Question

(a) The room-temperature electrical conductivity of a semiconductor specimen is 13 (Ω-m)-1. The hole concentration is known to be 4.0E+20 m-3. The electron and hole mobilities for this material are 0.38 and 0.18 m2/V-s, respectively. Compute the electron concentration. (Use scientific notation.) m-3

(b) On the basis of the result in part (a), is the specimen intrinsic, n-type extrinsic, or p-type extrinsic? the tolerance is +/-2%

Answer 1

Answer: a) 0.24E+20 m-3. b) p-type extrinsic.

Explanation:

The current density in a semiconductor is composed by two types of charge carriers: electrons and holes.
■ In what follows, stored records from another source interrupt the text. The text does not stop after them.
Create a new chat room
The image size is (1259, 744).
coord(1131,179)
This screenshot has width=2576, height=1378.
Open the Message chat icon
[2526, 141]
This parameter, is proportional to the Electric field within the semiconductor, being the proportionality constant, the electrical conductivity of the material, that takes into account the charge carrier concentrations, and the mobility for each type.
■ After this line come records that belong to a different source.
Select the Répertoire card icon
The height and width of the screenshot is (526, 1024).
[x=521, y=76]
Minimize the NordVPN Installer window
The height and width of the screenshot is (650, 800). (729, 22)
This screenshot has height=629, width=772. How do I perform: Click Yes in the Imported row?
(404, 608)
The expression for electrical conductivity is as follows:

σ = q . ne . µe + q . np . µp

Replacing by the given values, and the value of q (charge of an electron), we can get the only unknown that remains, ne , as follows:

ne =( σ – (q . np . µp)) / q µe = (13 (Ω.m)-1 – (1.6E-19) coul(4.0E+20) m-3.0.18) m2/V-s /( (1.6E-19).0.38) coul.m2/V-s

ne = 0.24E+20.

As ne is smaller than np, this means that the semiconductor behaves like a p-type extrinsic one.